Nevertheless, the State argues that, even under the strictest standard of review, the disclosure requirement in 3599.09(A) is justified by two important and legitimate state interests. Ohio judges its interest in preventing fraudulent and libelous statements and its interest in providing the electorate with relevant information to be sufficiently compelling to justify the anonymous speech ban. These two interests necessarily overlap to some extent, but it is useful to discuss them separately.
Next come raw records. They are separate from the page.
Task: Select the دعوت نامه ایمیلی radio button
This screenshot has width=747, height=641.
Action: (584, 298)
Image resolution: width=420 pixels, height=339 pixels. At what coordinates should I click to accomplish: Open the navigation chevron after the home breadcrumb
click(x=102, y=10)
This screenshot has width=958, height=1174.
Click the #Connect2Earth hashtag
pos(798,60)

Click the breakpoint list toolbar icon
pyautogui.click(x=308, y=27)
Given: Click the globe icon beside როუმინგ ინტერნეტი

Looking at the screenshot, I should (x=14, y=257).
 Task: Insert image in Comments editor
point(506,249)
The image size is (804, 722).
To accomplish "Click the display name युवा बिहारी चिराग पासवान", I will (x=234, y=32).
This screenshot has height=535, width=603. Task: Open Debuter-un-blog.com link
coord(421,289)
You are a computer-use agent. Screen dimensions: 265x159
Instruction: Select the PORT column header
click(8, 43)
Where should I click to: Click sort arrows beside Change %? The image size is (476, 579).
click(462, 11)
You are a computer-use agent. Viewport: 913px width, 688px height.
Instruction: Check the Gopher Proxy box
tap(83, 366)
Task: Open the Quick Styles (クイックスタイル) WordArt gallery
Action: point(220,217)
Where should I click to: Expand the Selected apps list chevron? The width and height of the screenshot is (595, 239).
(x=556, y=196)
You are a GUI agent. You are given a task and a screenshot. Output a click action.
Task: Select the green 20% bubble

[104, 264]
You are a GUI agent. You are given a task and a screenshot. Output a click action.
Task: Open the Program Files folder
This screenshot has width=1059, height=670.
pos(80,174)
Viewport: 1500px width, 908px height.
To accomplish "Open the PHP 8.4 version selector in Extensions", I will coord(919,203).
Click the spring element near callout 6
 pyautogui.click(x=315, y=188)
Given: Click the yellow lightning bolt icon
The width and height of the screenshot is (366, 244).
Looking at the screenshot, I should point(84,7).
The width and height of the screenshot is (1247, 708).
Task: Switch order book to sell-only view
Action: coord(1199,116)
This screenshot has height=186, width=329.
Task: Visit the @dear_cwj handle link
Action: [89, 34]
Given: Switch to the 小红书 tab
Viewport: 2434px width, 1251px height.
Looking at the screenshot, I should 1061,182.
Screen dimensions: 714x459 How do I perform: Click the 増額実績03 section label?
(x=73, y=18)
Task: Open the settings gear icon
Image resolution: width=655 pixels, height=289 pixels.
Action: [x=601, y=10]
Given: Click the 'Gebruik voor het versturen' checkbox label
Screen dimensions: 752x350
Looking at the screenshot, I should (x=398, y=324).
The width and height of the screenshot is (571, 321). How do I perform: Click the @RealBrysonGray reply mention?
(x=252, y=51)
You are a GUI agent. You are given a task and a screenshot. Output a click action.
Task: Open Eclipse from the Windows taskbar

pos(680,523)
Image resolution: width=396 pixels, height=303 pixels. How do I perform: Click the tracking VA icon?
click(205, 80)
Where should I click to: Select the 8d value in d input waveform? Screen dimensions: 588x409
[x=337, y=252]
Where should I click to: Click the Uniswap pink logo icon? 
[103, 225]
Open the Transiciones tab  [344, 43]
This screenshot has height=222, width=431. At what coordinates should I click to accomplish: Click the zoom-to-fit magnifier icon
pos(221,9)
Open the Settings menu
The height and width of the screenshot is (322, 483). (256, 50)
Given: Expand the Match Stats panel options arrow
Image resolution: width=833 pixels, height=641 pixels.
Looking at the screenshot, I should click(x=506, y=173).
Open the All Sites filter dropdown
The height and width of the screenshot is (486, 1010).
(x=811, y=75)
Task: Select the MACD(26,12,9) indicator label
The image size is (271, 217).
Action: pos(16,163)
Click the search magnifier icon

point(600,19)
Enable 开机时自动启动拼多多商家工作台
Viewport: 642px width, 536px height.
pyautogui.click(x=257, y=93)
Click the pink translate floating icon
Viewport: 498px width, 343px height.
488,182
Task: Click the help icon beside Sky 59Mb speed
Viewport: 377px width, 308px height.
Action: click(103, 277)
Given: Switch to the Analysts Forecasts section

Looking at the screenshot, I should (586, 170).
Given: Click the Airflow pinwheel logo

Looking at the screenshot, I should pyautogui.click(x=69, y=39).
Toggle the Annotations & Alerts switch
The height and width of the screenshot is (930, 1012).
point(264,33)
Insofar as the interest in informing the electorate means nothing more than the provision of additional information that may either buttress or undermine the argument in a document, we think the identity of the speaker is no different from other components of the document's content that the author is free to include or exclude.11 We have already held that the State may not compel a newspaper that prints editorials critical of a particular candidate to provide space for a reply by the candidate. Miami Herald Publishing Co. v. Tornillo, 418 U. S. 241 (1974). The simple interest in providing voters with additional relevant information does not justify a state requirement that a writer make statements or disclosures she would otherwise omit. Moreover, in the case of a handbill written by a private citizen who is not known to the recipient, the name and address of the author add little, if anything, to the reader's ability to evaluate the

11 "Of course, the identity of the source is helpful in evaluating ideas. But 'the best test of truth is the power of the thought to get itself accepted in the competition of the market' (Abrams v. United States, [250 U. S. 616, 630 (1919) (Holmes, J., dissenting)]). Don't underestimate the common man. People are intelligent enough to evaluate the source of an anonymous writing. They can see it is anonymous. They know it is anonymous. They can evaluate its anonymity along with its message, as long as they are permitted, as they must be, to read that message. And then, once they have done so, it is for them to decide what is 'responsible', what is valuable, and what is truth." New York v. Duryea, 76 Misc. 2d 948, 966-967, 351 N. Y. S. 2d 978, 996 (1974) (striking down similar New York statute as overbroad).